NEW YORK (GenomeWeb) – GenMark Diagnostics reported after the close of the market on Monday that its third quarter revenues rose 36 percent year over year, driven in part by ePlex analyzer placements.
For the three months ended Sept. 30, the firm reported revenues of $15.8 million, up from $11.6 million a year ago, and beating the consensus Wall Street estimate of $15.5 million.
In the quarter, the firm submitted two ePlex Blood Culture Identification (BCID) panels for clearance to the US Food and Drug Administration — its Gram-Negative (BCID-GN) panel and Fungal Pathogen (BCID-FP) panel.
In June, the firm had applied to the FDA for clearance of its ePlex Blood Culture ID – Gram Positive (BCID-GP) panel.
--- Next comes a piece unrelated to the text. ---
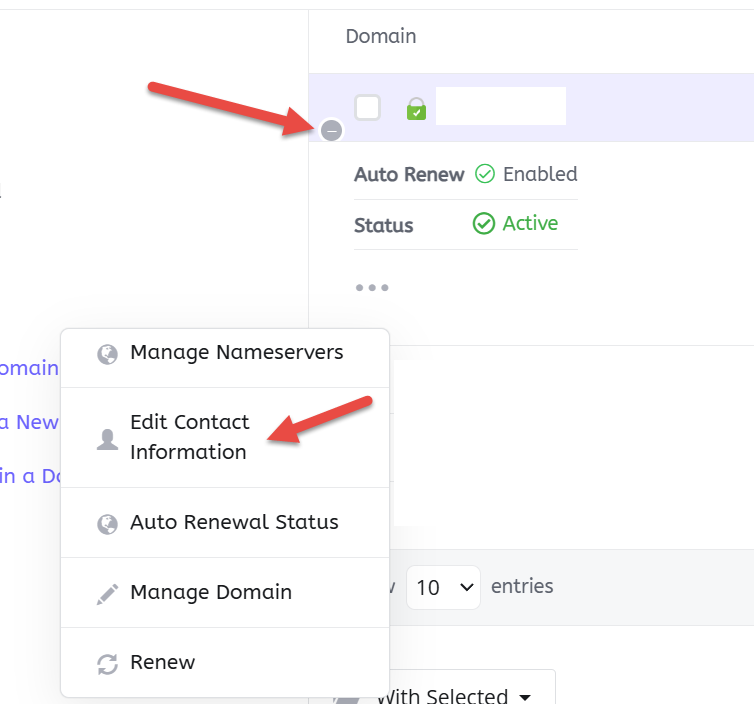Image resolution: width=754 pixels, height=704 pixels.
Task: Tick the domain row checkbox
Action: [367, 107]
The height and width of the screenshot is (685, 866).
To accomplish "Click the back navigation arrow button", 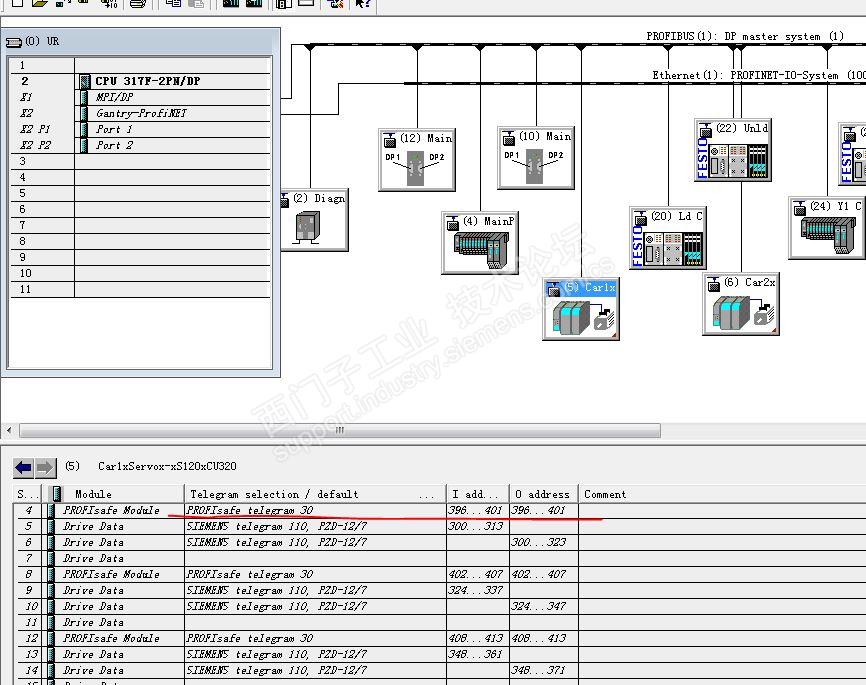I will point(24,467).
"We are especially pleased to have now completed all three submissions of our blood culture identification panels to the FDA," GenMark President and CEO Hany Massarany said in a statement. "We are confident in the significant opportunity for these panels and currently preparing the market, as well as our organization, for a successful launch in the US.”
GenMark noted that it placed 45 net new ePlex analyzers in the third quarter, expanding the global installed base to 312 instruments. The firm said that underutilized ePlex analyzers are sometimes repositioned to new sites to grow the annuity of the company's installed base. The repositioned analyzers are not counted within its number of new net placements.
In a conference call to discuss the firm's financial results, Massarany said that the firm's top-line performance was also driven by demand for its respiratory pathogen test cartridges. He said that the firm achieved a "meaningful number of placements" in the quarter, driven by the anticipated launch of its BCID panels in the US market.
In Q3, GenMark "continued to see strong placements" of its ePlex NP platform, a three-cartridge analyzer that can process up to 12 patient samples per shift with core ePlex functionality, Massarany said. In Europe, the NP configuration is proving to be especially effective at helping the company gain access to hospitals requiring lower testing volumes and to decentralized test sites in areas with lower populations.
He noted that the firm's respiratory test business will be impacted by a final non-coverage decision for multiplex respiratory panels by Medicare contractor Palmetto. If applied more broadly by other Medicare administration contractors and possibly private payors, non-coverage decisions will lower the firm's revenues by about 5 percent because it only applies to outpatient testing covered by Medicare and most of the firm's respiratory testing is done within hospitals, he said.
The firm's net loss narrowed to $11.0 million, or $.20 per share, from a net loss of $15.4 million, or $.28 per share a year earlier, in line with analysts' expectations.
In Q3, GenMark's R&D costs fell 4 percent to $6.1 million from $10.2 million in Q3 2017, and its SG&A costs rose 16 percent to $10.1 million from $8.7 million.
GenMark ended the quarter with $25 million in cash and cash equivalents and $17.7 million in short-term marketable securities.
GenMark reconfirmed 2018 revenue guidance of $68 million to $72 million. Analysts on average anticipate that the company will book $70 million for the year.
The range of anticipated ePlex placements for the year narrowed to 150 to 160 net new analyzers, and the annuity per ePlex placement remained the same, in the $100,000 to $120,000 range.
In a research note on Tuesday, Canaccord Genuity analyst Mark Massaro pointed out that GenMark's share price is down about 40 percent over the past eight weeks despite strong execution this year, adding that he believes the firm is oversold and undervalued.
"We continue to believe that a multi-billion-dollar market opportunity awaits [GenMark]," he wrote.
In morning trading on the Nasdaq, GenMark's shares were up more than 2 percent to $5.35.